M. DARMANIN met en avant ce dispositif dans le cadre de l’arrivée du prélèvement à la source, en l’indiquant comme solution simple et gratuite.

Toutefois il n’exonère pas l’employeur de ses obligations.

1- Vous entendez : outil de simplification administrative ? Nous répondons qu’il ne décharge pas l’employeur de toutes les tâches administratives.

En effet, l’employeur doit toujours rédiger le contrat de travail, ne serait-ce qu’informer le salarié de l’existence d’une période d’essai.

En cas de contentieux, l’employeur pourrait se voir imposer de verser une indemnité au salarié.

Chaque mois l’employeur doit également calculer le salaire à verser. Le dispositif TESE n’alerte pas l’employeur sur la valorisation des congés payés, le maintien de salaire à appliquer en cas de maladie, le traitement des heures supplémentaires, la prime conventionnelle à verser (13ème mois par exemple), etc. Ce travail de détermination du salaire brut relève de la seule responsabilité de l’employeur.

Et que dire du calcul de l’indemnité à verser en fin de contrat (licenciement par exemple) ? Ce calcul complexe n’est en aucun cas confirmé par le centre de traitement du TESE.

Enfin ? toutes les déclarations sociales ne sont pas gérées par le TESE, alors que la DSN les prend en charge. Prenons pour exemples la déclaration d’un arrêt de travail pour maladie et l’attestation destinée à pôle emploi, dans le cadre de la fin d’un contrat de travail. Dans ces deux situations l’employeur utilisant le dispositif TESE doit compléter ses travaux par l’émission d’autres déclarations sur des plateformes internet différentes.

→ Il n’y a donc pas de simplification de la gestion sociale pour les employeurs.

2- Le TESE est une source d’insécurité juridique

Pour l’employeur :

Régulièrement les tribunaux condamnent les employeurs dans le cadre de contentieux au sein desquels nous lisons que le dispositif TESE est utilisé :

  • Requalification de CDD en CDI à cause d’un délai de transmission tarif du volet social (équivalent du bulletin de paie) au TESE pour un salarié sous contrat d’extra. Versement de dommages et intérêts au salarié, complété d’une indemnité de préavis et congés payés sur préavis, pour licenciement sans motif ;
  • Requalification d’un contrat à temps partiel en contrat à temps plein : le temps de travail ne figurait pas sur le volet social. Cette indication est pourtant obligatoire. L’employeur a du verser un rappel de salaire de 13 000 € ;
  • Non-respect de la procédure de fin de contrat de travail : absence de respect de la procédure de fin de CDD et non versement de l’indemnité.
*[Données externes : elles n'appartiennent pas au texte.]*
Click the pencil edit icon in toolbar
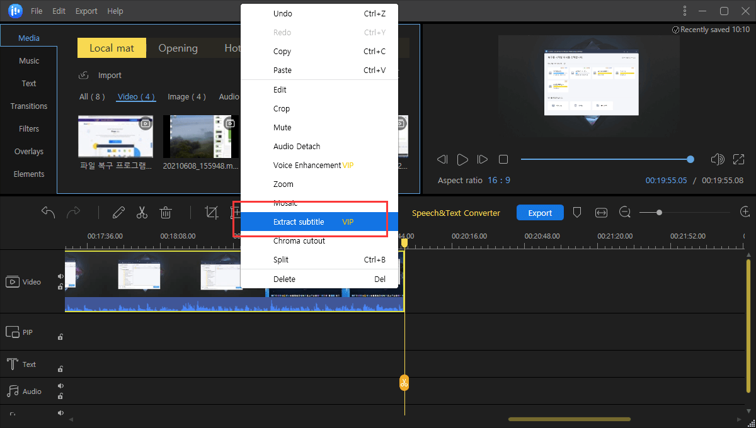756x428 pixels. (x=118, y=213)
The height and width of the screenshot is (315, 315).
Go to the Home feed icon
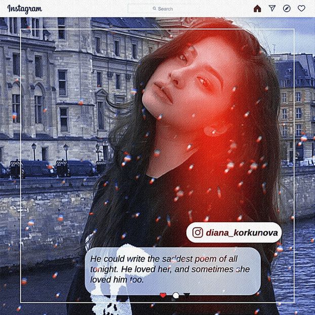pos(257,9)
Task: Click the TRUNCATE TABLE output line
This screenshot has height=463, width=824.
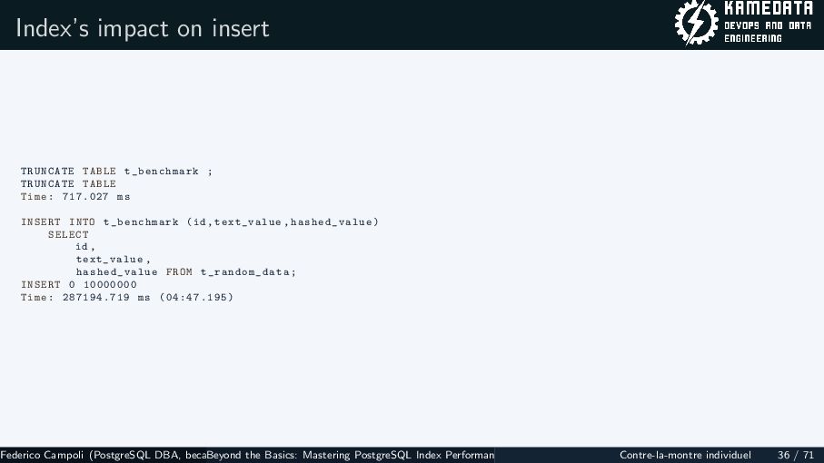Action: point(68,183)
L’employeur a payé des dommages et intérêts pour rupture sans motif réel et sérieux.

Pour le salarié :

Dans bien des cas, les employeurs faisant appel au TESE ne respectent pas l’intégralité de la convention collective : omission de primes conventionnelles, rémunération erronée, absence de couverture prévoyance et/ou mutuelle…

Rappelons qu’en utilisant le dispositif TESE géré par l’URSSAF certains employeurs se croient, de bonne foi, dispensés d’appliquer la convention collective.

Les salariés sont donc moins bien protégés.

Cela créé un droit du travail à deux vitesses et un préjudice pour les salariés « bénéficiaires » du dispositif TESE.